I gave him my best bedroom eyes, hoping he'd take the hint and understand what it was that was keeping me up so late.

“Sorry to hear that,” he said rather abruptly.

He placed his glass of water on the table nearby, leaning into it and looking at me – really looking at me for the first time since I'd opened the door for him earlier that afternoon. His eyes took me in, drinking me in like a thirsty man drinks a glass of water. It made me feel sexy. Desired. Wanted. Even though he didn't say a single word to give his thoughts away, I could tell what was going through his head. And I had to say, I approved.

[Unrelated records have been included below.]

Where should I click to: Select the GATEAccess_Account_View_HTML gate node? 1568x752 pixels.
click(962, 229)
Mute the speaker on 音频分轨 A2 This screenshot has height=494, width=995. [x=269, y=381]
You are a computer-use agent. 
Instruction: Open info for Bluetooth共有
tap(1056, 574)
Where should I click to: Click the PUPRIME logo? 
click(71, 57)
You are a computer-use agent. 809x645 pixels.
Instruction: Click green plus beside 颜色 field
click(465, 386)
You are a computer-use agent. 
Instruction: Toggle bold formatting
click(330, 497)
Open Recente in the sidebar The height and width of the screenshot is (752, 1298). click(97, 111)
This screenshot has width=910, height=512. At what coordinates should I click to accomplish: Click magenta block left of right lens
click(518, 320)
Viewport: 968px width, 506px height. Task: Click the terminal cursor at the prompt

I knew that Julian would struggle with the decision about whether to take me to bed or not – any decent man would. I knew he had to be conflicted – he'd known me since I was a child. My dad was his best friend. He was more than twice my age. But none of that made it wrong. We were both consenting adults. We both had needs and desires. And it just so happened that ours coincided. Why should anybody look askance at that?

“Nothing for you to be sorry about,” I said.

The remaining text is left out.